A Trio of Round-Top Tables

CNC joinery and plywood combined

As CNC routers have found their way into small shops across the country, makers have been exploring how best to use their strengths to create beautiful and useful objects. While these machines can easily be used to cut solid wood parts to incorporate into traditional designs, they have also spawned a unique way of making entire pieces of furniture using plywood and slotted joinery. For this inaugural Digital Woodworking department offering, I designed a trio of three occasional tables that make use of this CNC-centric way of working. The three table heights work well beside a wide variety of chairs and sofas, and can also serve nicely as plant stands.

Make the parts from Baltic birch plywood, using 1" (25mm) for the legs and 1/2" (12mm) for the tops. One of the advantages of using this material is that you can simply rout and sand the edges to finish them rather than applying edgebanding. The uniform, void-free core looks good and finishes well. I added plastic laminate to the tops of my tables for carefree use, but you could just as easily finish the plywood to match the legs.

Order of work:

  • Cut blanks
  • Download CNC files
  • Cut out parts
  • Laminate tops
  • Shape edges
  • Sand, assemble, and finish

Construction notes

Download the CNC Cutting files to your computer and use them to generate tool paths for your router. As drawn, they use a 3/8" straight bit to make the cuts. Zero the bit in the center of the blanks, and cut the legs and then the top for the table(s) you want. There are two main things to be aware of: First, check the thickness of your material. These files worked well with the 1" sheet I purchased, which measured between .995 and 1.024" thick when I checked it. If necessary, you can tweak the horizontal scale of the file to change the width of the notches. Secondly, take note of the little overcuts at the corners of the notches. These “T-bone fillets” are a hallmark of CNC joinery. They allow the notches to nest together without your having to chisel the corners square. Once the legs are cut, bandsaw them free of the waste before shaping the edges with a 1/4" roundover bit in your router table. Avoid rounding the tops of the legs and the insides of the notches. Laminate the top as described below before rounding its edges. Then sand and finish all the wood surfaces, avoiding the notch faces. I stained the bases of the tall and short tables with General Finishes Mocha and Slate oil stains, respectively, then applied polyurethane to all three tables. To assemble, slide the pieces together with glue in between, then attach them to the underside of the top with four Figure 8 fasteners.

Laminate the top

For each table top, you’ll need two pieces of plastic laminate approximately 16" square. (Laminating both sides of the top prevents it from warping.) You may be able to buy cheap offcuts from a local cabinet shop. Bandsaw the pieces into circles about 1/2" larger than the tops. Spread a thin coat of contact cement on the underside of one of the laminate pieces and one side of the table top. Allow the cement to dry before bonding the pieces together. Before laminating the second side, round over the first side on your router table. Sand the edges to prepare for finishing. 

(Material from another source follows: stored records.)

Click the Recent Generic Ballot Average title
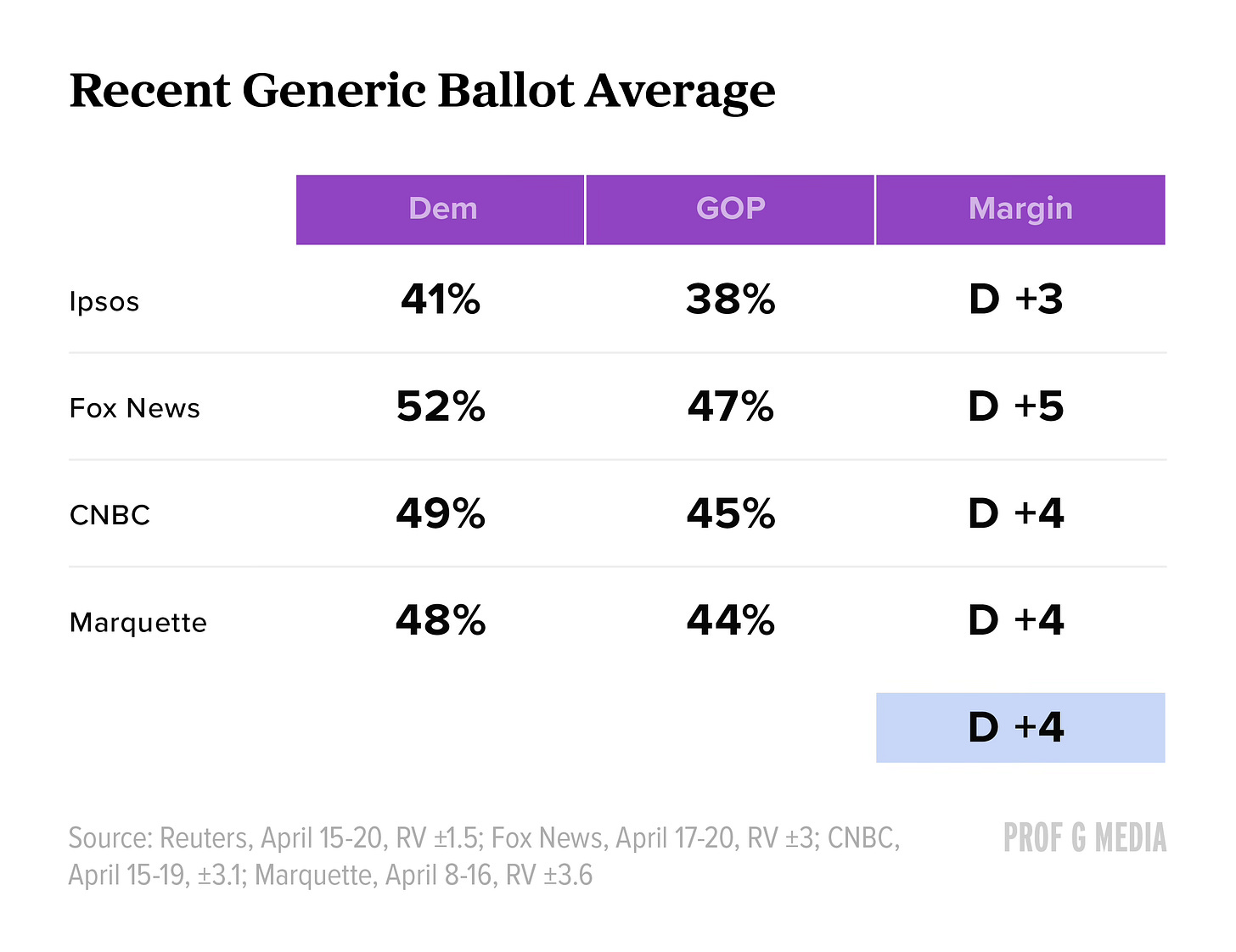This screenshot has height=952, width=1236. click(422, 90)
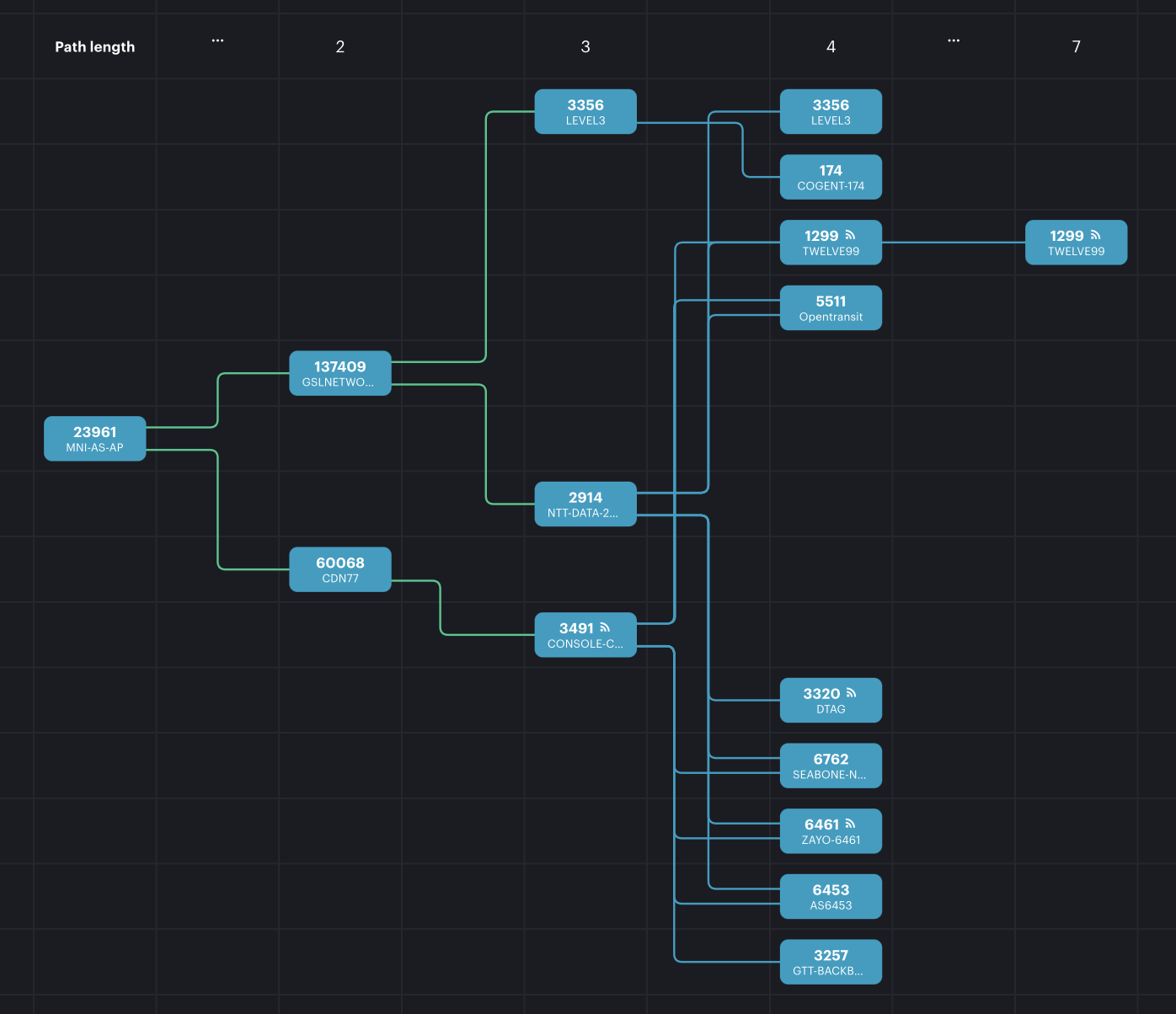Click the 3257 GTT-BACKB node
1176x1014 pixels.
831,962
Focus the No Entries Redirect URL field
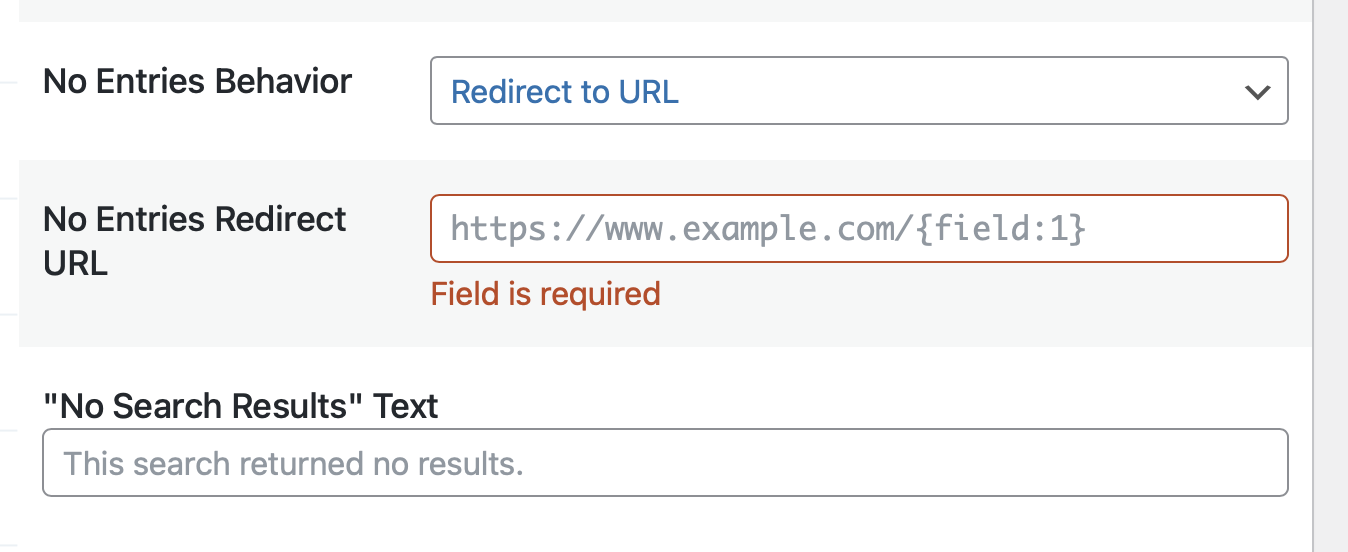 pos(858,229)
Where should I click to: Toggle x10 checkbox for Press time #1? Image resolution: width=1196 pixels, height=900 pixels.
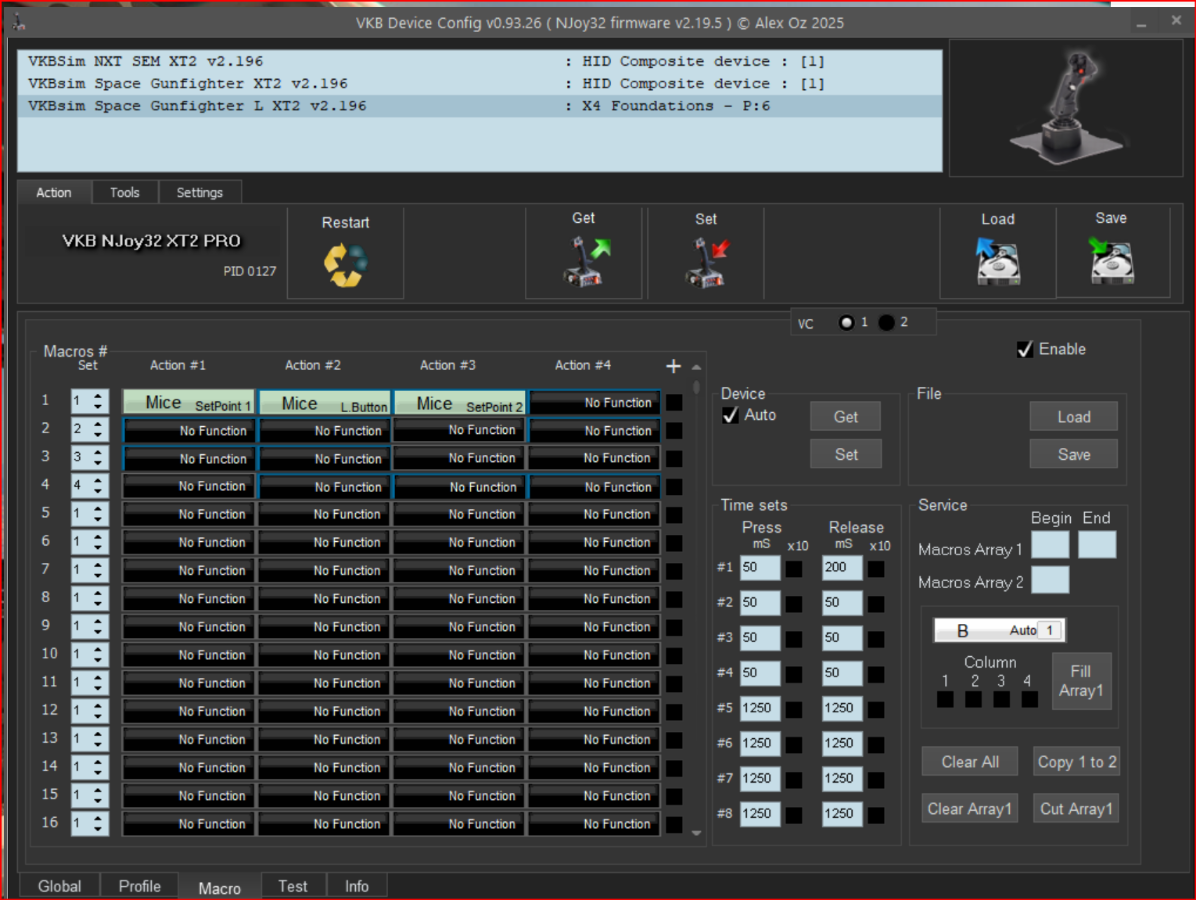794,569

Rollin’, rollin’, rollin’. To fully bond the laminate to its substrate, you need to apply heavy pressure to the surface. While you can do this using a scrap of wood with a bullnosed edge, a J-roller is the proper tool for the job. 
Trim ‘n’ shape. Trim the laminate and shape the plywood’s edge at the same time with a 1⁄4" roundover bit. Note that contact cement frequently gums up router guide bearings, which can leave a choppy profile. I usually make a second pass after thoroughly cleaning the bit.